I think you guys tried to be fair to both sides, and mostly it came out fair, but I think the discussion could have used at least one person who knew something about statistics and analysis like Paul Tomkins, Michael Caley, or Dan Kennett. Statistics is a really broad topic, even in the context of a football club, and labeling it as one thing does it and the clubs that use it a disservice.
The thing most people seem to have a problem with is statistics models applied to player recruitment. Statistics is useless without analysis, and any analysis is incomplete without experimentation and observation. Any club that used statistics alone to pick a player would be really dumb. Stats may reduce the size of the pool of players you need to look at, but you still need to send scouts to observe the players and confirm that they look as good as they sound. Or if your scouts have two players that appear almost the same, you could look at their stats to see if one had a slight edge.
Andy had a good point about “how do we know which statistics matter?”. Professional and amateur analysts will be the first to tell you that they’re still trying to figure that out. Some mean more and some mean less and it is ever evolving. What is repeatable year after year? Goals scored by a striker and goals saved by a keeper are nice measurements but they have no bearing on the next season out of context. Number of shots on target and shots from good locations is more meaningful. If you’re doing enough shots in the right situations eventually they’ll go in. The only way to prove any of this is to propose an idea and then observe it over time to see if results match up. Theories that don’t work are thrown out. It’s the scientific method.
What John said about the recruitment team and the manager having different ideas about what is important in a player is also absolutely true. None of this matters if the recruitment team is recommending the wrong players or if the manager doesn’t buy into it and won’t play the players selected. That doesn’t mean that analytics is failing or invalid, but it could mean that you need to replace your analyst(s) or your manager (see Brentford). You’re only as good as the people you have hired and everyone needs to be working together.
Enjoyed the pod.
Think the shear turnover of players at clubs now has put stats at the forefront. Then there’s the development of stats and the macros that you can measure and learning how to translate them & then the turnover of managers and how they want to use them.

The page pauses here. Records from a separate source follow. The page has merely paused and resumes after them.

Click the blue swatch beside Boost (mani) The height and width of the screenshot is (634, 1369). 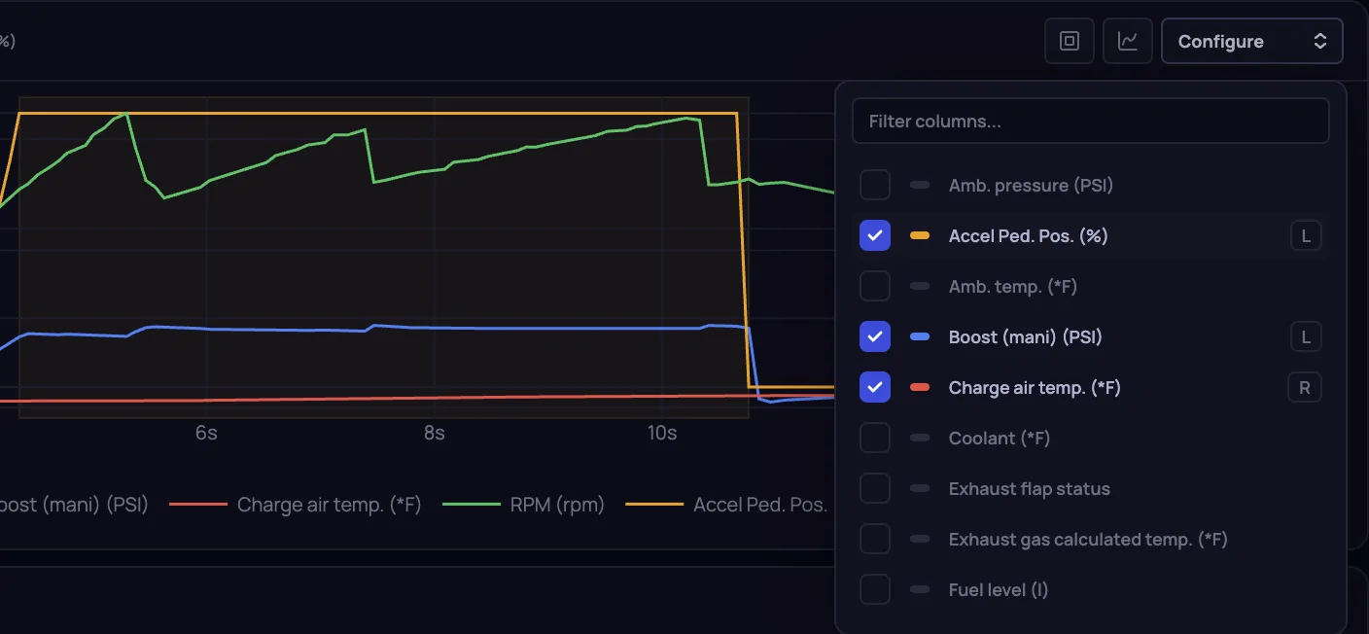pyautogui.click(x=920, y=336)
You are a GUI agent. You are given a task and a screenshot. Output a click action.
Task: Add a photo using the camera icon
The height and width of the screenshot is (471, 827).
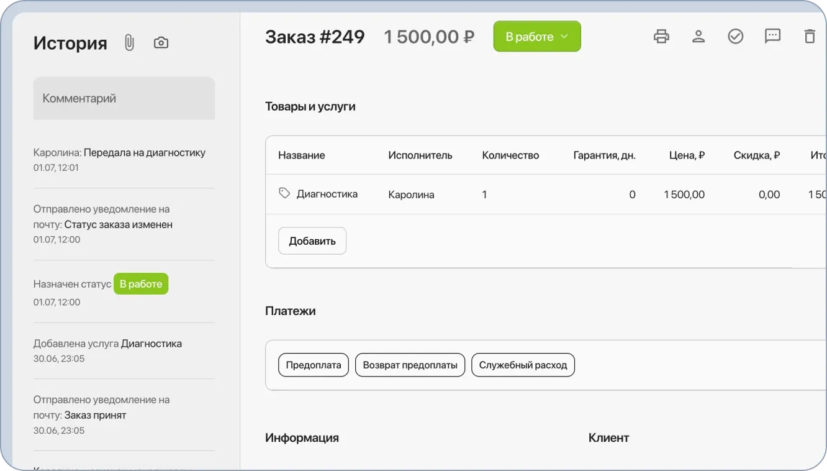161,42
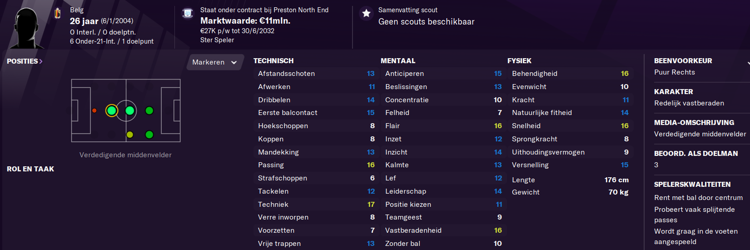Viewport: 750px width, 250px height.
Task: Select the highlighted defensive midfielder position dot
Action: [x=111, y=110]
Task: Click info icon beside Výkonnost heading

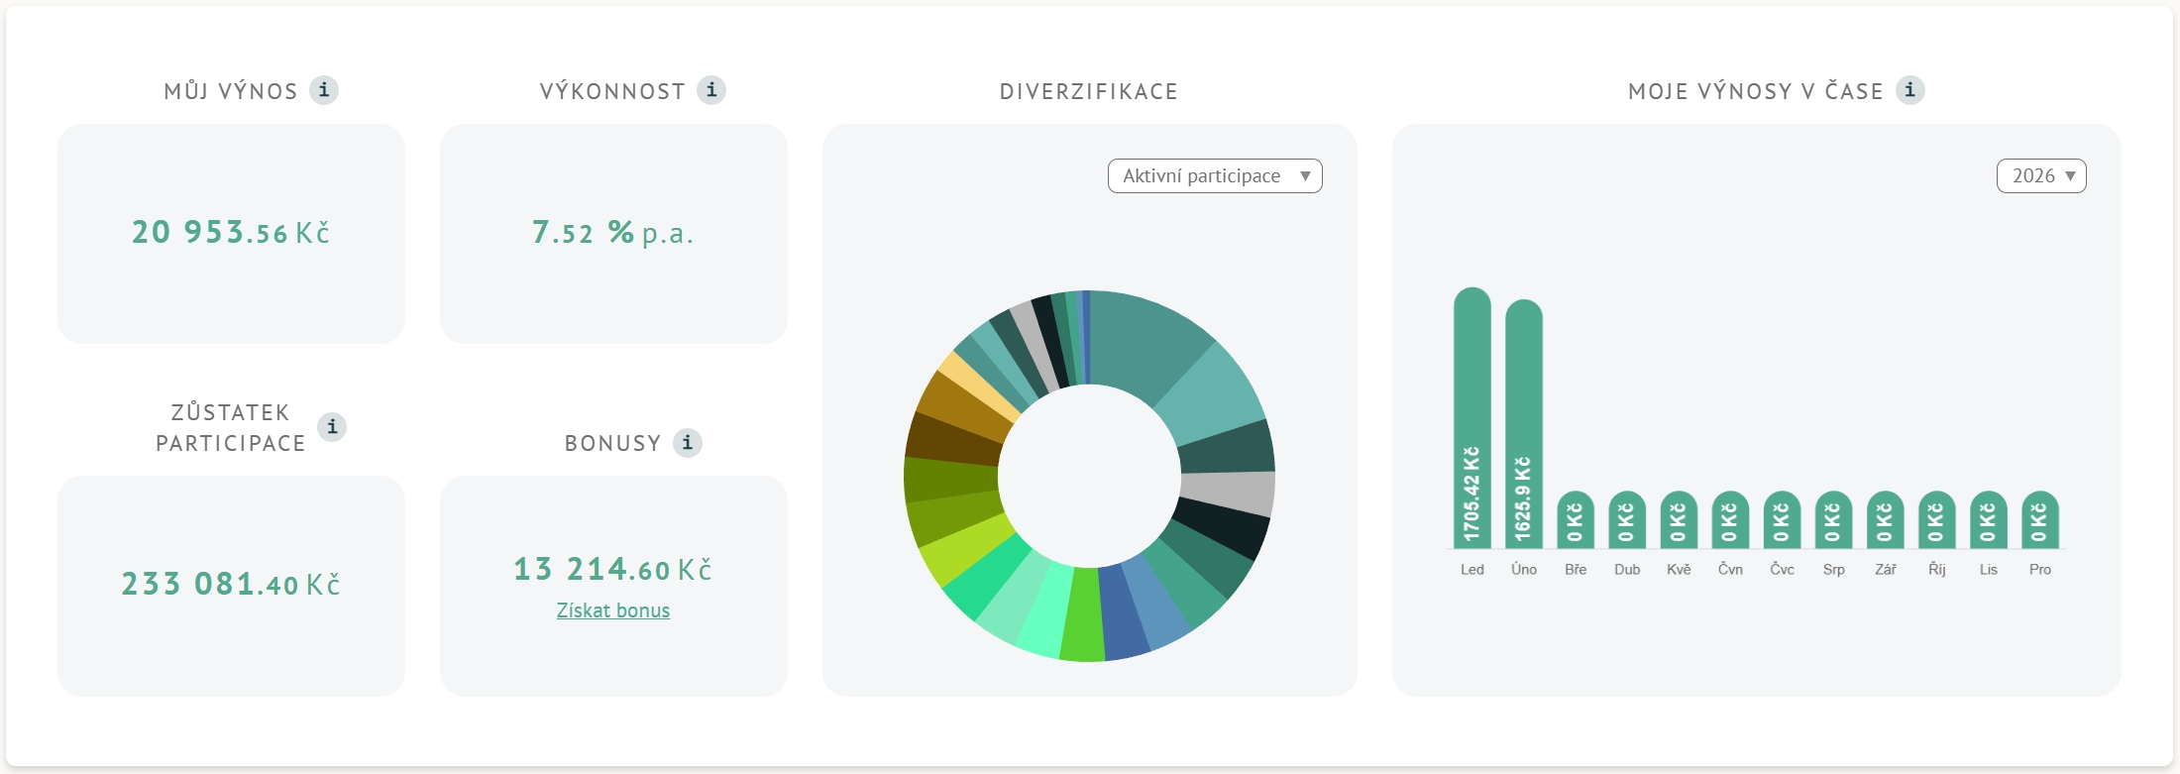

So say for example we use the Viper system and have been using it for a while under Rodgers. If Klopp decides not to use it or use it significantly less than the quality of the learning and data generation would drop off until maybe the next guy comes in.
I think John was bang on in terms of how the club use stats rather than the incumbent manager uses them. If you think the average turnover of manager is 18 months so the club has a direction in playing style that effects your choice of manager and thus how you set the club up long term.
Then there’s the well West Ham are doing this with technology etc etc shouldn’t we be doing it. I guess there’s always pressure to seek out the micro gains both on and off the pitch and the example of Sky Cycling was a good one to pull out, they’ve taken it to a whole new level.
Did anyone see the article by this fella the other month re sleep.